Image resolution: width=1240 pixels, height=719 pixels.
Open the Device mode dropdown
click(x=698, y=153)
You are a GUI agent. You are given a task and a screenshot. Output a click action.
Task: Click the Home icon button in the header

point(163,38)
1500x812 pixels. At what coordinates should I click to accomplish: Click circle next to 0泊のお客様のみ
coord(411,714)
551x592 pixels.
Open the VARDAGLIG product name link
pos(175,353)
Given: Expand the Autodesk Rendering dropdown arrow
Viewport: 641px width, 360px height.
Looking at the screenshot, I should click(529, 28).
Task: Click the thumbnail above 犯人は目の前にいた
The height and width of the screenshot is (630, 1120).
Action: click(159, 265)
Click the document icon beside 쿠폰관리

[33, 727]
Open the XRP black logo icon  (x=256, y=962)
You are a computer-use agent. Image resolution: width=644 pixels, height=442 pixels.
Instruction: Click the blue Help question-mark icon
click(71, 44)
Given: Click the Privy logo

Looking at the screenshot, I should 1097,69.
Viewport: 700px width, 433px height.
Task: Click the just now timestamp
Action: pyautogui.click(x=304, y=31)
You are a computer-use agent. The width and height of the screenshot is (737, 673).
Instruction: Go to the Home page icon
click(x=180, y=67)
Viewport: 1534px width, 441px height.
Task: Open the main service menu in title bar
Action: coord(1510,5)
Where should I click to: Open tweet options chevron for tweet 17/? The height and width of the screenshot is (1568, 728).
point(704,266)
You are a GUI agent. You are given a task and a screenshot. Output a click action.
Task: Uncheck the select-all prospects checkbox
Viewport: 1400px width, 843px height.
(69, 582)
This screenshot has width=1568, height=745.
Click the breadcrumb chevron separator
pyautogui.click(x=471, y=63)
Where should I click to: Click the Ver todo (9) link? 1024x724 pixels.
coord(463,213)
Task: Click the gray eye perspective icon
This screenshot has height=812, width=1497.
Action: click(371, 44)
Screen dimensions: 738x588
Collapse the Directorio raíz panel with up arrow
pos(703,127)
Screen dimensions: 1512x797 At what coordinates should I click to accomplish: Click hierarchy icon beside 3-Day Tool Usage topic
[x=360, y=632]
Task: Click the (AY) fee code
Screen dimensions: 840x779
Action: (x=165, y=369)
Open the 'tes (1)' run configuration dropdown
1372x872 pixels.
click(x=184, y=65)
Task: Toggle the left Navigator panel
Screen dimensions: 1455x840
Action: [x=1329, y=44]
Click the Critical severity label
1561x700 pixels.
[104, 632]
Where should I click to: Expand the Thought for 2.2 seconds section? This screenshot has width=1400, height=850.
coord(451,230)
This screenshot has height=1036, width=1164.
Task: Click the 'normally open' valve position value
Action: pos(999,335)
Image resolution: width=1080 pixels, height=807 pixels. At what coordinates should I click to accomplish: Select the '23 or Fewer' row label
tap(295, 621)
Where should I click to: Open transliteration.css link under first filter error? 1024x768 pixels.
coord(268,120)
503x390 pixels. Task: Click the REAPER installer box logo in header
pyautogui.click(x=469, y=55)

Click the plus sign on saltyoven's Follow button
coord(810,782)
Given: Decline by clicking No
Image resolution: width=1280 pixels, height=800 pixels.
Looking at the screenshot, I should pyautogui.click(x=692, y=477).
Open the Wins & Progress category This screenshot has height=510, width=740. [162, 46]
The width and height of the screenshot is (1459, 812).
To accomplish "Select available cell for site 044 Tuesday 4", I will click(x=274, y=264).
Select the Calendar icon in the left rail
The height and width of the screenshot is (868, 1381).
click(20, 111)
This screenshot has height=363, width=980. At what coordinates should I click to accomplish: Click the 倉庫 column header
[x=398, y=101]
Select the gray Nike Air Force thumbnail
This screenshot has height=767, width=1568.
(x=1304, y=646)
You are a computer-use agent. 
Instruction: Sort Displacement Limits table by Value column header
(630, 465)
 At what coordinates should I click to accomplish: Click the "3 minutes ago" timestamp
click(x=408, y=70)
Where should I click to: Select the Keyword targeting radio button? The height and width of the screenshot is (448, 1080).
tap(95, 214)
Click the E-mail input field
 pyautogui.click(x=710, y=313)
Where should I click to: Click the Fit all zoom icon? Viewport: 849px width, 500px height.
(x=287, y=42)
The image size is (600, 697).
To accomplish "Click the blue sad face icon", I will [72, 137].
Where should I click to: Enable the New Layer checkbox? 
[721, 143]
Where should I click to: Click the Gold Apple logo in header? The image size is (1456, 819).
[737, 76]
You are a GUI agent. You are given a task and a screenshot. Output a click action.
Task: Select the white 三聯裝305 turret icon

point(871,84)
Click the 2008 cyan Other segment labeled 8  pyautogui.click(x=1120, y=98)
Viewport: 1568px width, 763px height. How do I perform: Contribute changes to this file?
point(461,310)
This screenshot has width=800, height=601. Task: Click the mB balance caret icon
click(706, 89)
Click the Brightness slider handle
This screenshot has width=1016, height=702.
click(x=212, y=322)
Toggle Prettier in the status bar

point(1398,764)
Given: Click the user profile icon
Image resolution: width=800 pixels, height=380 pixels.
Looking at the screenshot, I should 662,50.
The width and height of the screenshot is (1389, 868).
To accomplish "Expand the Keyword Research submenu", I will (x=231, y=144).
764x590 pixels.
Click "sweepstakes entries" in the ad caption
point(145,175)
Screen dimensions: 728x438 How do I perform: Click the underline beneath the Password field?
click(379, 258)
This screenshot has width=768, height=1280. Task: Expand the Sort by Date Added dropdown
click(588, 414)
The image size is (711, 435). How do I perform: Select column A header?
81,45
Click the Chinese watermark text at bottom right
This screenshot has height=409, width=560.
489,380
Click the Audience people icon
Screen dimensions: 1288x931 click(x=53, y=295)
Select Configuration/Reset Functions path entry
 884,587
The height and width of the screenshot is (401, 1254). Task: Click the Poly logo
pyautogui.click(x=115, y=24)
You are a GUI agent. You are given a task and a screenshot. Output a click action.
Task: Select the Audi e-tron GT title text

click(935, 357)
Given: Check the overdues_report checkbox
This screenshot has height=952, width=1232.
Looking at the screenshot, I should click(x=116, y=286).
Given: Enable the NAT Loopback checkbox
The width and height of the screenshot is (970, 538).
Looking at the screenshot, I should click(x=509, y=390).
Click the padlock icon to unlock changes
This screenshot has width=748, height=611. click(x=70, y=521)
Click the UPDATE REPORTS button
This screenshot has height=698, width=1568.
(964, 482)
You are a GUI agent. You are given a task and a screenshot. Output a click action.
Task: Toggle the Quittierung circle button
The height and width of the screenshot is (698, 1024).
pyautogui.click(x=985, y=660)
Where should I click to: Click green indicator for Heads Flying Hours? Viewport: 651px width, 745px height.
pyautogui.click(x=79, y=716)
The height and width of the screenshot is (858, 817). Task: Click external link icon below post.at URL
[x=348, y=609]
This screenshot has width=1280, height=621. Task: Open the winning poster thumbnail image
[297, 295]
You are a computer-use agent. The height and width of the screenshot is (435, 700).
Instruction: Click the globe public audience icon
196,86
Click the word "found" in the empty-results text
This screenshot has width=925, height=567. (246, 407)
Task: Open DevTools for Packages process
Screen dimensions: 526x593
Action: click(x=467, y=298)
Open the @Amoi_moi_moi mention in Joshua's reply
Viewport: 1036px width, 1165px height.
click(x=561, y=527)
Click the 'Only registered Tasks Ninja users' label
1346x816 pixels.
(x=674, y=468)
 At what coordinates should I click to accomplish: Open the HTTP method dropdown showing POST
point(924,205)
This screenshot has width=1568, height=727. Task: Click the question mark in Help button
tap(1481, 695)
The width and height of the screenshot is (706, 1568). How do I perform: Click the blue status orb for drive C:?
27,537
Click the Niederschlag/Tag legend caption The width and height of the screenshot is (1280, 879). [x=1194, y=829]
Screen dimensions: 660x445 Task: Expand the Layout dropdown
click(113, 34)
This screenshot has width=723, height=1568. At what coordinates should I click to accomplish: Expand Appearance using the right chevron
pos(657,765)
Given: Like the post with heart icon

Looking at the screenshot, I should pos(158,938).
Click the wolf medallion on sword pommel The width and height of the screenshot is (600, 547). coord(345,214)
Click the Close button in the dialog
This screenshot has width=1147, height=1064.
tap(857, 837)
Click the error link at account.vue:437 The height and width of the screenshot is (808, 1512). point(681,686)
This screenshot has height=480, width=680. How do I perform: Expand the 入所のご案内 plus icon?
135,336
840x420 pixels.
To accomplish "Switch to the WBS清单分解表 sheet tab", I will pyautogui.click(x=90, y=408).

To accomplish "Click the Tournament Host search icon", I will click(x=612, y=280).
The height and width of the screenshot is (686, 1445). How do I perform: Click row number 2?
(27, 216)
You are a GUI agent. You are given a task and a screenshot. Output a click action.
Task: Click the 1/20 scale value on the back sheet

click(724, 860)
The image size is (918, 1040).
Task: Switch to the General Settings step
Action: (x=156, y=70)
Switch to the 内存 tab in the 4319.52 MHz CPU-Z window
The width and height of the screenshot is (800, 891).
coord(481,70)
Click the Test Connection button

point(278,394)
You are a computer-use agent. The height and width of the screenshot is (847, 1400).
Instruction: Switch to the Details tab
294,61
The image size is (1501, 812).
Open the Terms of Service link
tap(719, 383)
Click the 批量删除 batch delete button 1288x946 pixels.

========================

Begin at the line that contains "Click the error" and stop after the last of the items. Reproduce only those lines, swapping "Details" for "Summary" and leaving everything else unchanged.

SOLVED PROBLEM -
Click the error link at account.vue:437 The height and width of the screenshot is (808, 1512). point(681,686)
This screenshot has height=480, width=680. How do I perform: Expand the 入所のご案内 plus icon?
135,336
840x420 pixels.
To accomplish "Switch to the WBS清单分解表 sheet tab", I will pyautogui.click(x=90, y=408).

To accomplish "Click the Tournament Host search icon", I will click(x=612, y=280).
The height and width of the screenshot is (686, 1445). How do I perform: Click row number 2?
(27, 216)
You are a GUI agent. You are given a task and a screenshot. Output a click action.
Task: Click the 1/20 scale value on the back sheet

click(724, 860)
The image size is (918, 1040).
Task: Switch to the General Settings step
Action: (x=156, y=70)
Switch to the 内存 tab in the 4319.52 MHz CPU-Z window
The width and height of the screenshot is (800, 891).
coord(481,70)
Click the Test Connection button

point(278,394)
You are a computer-use agent. The height and width of the screenshot is (847, 1400).
Instruction: Switch to the Summary tab
294,61
The image size is (1501, 812).
Open the Terms of Service link
tap(719, 383)
Click the 批量删除 batch delete button 1288x946 pixels.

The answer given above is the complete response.